I gave up trying to travel. Instead, I connected via video during the reception. That helped me feel less piteous. But I was determined, as well. I could not live like this, long term. First, I began a hydration regimen: over 100 ounces a day. That wasn't very comfortable either, and definitely not conducive to travel.

Nerd that I am, I began to measure everything. I ordered a home testing kit. I watched my pH, and measured the nitrites (a sign of bacterial infections) and the leukocytes. Sure enough, I was off-the-chart acidic, with white blood cells present constantly. No wonder I was in pain. I took readings about four times a day, and recorded them with photos for the doctor. Yes, I am a nerd. Data rules.

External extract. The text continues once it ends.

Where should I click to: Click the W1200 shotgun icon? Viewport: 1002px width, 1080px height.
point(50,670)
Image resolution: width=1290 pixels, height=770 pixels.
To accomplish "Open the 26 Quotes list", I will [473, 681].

I reached out to forum sisters: had you had this problem? Not too many, a rumor of one or two. No great ideas for handling it, except one, by a newbie with her spiffy packet they send you: call AstraZeneca. I began to adjust my meds on my own: instead of taking two twice a day, I took one every four. Hydration, rinse, repeat. The adjustment meant more time spent tasting metal, but less urgency and sensitivity.

I called AstraZeneca and talked to their pharmacist. My problem wasn't a common one. Adjusting my dosing schedule was better than not taking it. And while this was an unusual result (yeay, Josie and her side effects!) he had noted that other side effects encountered initially seemed to ease off after six to eight weeks. The conversation had the effect of a pep talk with me. I kept on. Baking soda water, meds, Pantaprazole again...and I kept adjusting.

And then, just in time to see the doctor: voila! Not so sensitive or painful. Still acidic, but not as bad. Bloodwork coming back up, at least a bit. (Yes, there was a correlation between bloodwork and pain. I have no idea why.)

Here's where the urologist was awesome: she looked at my data (along with an ultrasound and other data points) to make a diagnosis. We came up with a plan, and I am overall doing better. Less cystitis (although I'm afraid it may return, deep down) but still lots of fatigue. The fatigue is odd. I feel fine until I exert myself in anyway, then I get winded. I suspect the hemoglobin could be better, so I'm working on iron intake.

I am once again feeling more like a human being. Impaired and limited, but human. I still won't go out much, I lean away from sick folks, and I still won't have much of a party life (ha!), but I am not in constant discomfort. That's good.

We will learn if it's working in June. Fingers crossed.